= Flag of Quito =

Municipal flag

The flag of Quito

The flag of the city and canton of Quito is defined by Article 1 of a municipal law known as Ordenanza Municipal N° 1634, passed in 1974, when Sixto Durán Ballén was mayor of Quito. The flag is divided into six equally wide vertical bands, of which the inner four are red and the outer two are blue. Article 1 also recommends that the flags be 2.40 meters by 1.60 meters, which makes it a proportion of 3 by 2. The colors are meant to represent the blood of Quiteños and the seas and skies, respectively, with the red set as Pantone 185 C and the blue as Pantone 281 C. In the center of the flag is the coat of arms of the city, or sometimes only the more simple castle, which symbolizes strength, nobility and loyalty to the city.

== Previous flag ==

Flag of the First Board of Autonomous Government of Quito

The "Patriots of 10 de Agosto" adopted as their flag a red banner with a white sail, to indicate their opposition to Spain, whose military flag was white with the red sail of Saint Andrés (known as the sail of Borgoña).

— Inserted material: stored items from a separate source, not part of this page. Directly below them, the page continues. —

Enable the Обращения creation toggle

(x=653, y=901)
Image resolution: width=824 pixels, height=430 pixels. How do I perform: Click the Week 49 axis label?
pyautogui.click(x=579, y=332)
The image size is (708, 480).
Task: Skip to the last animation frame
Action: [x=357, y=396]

The emblem was used by the quiteño patriots who resisted the Spanish counterattack in 1812. They were captured by the royalist troops of Toribio Montes and Juan de Sámano in the Battle of Ibarra in December of that year. For a large portion of the 20th century, by an error in the transcription of the part of the Battle of Ibarra, it was thought that the quiteño pavilion had been totally red, hung in a "white" horn. Upon the celebrations of the bicentennial of August 10, 1809, this was corrected.